### WHAT TO DO
Each record must be written out again exactly. Skip any picture it contains.

Data items
##############################

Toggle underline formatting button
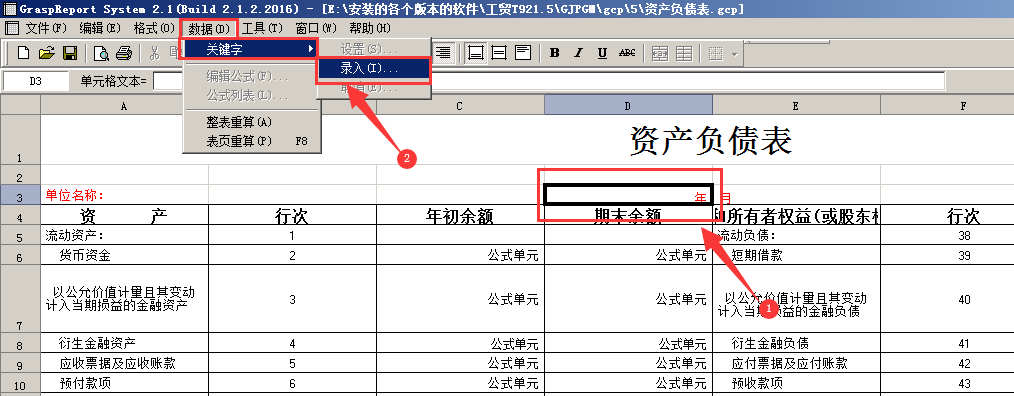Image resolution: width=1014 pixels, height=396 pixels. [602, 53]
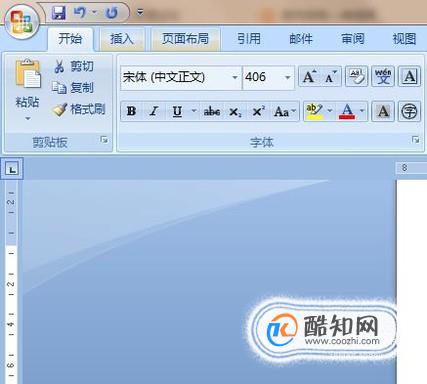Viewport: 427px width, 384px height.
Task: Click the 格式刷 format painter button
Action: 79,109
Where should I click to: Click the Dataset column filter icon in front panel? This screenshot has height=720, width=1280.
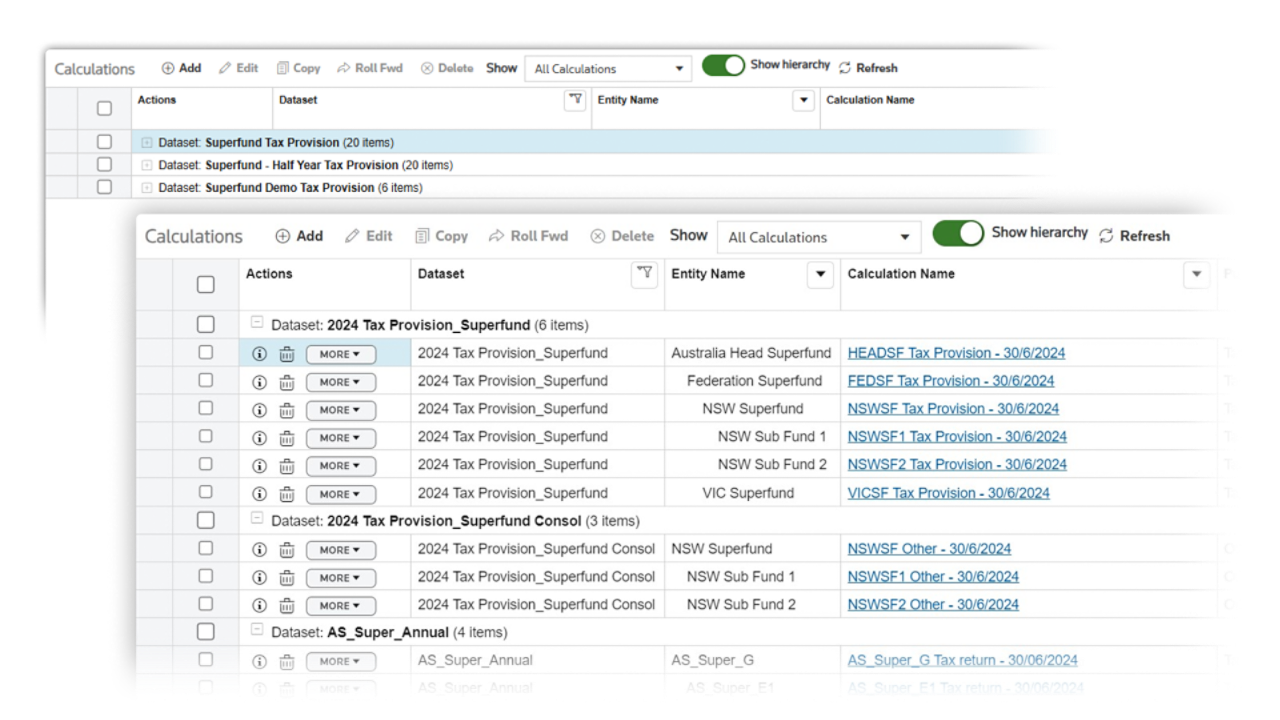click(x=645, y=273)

##############################

### OUTPUT BELOW
Toggle underline formatting button
Image resolution: width=1014 pixels, height=396 pixels. [602, 53]
Viewport: 427px width, 384px height.
Task: Click the 格式刷 format painter button
Action: 79,109
Where should I click to: Click the Dataset column filter icon in front panel? This screenshot has height=720, width=1280.
click(x=645, y=273)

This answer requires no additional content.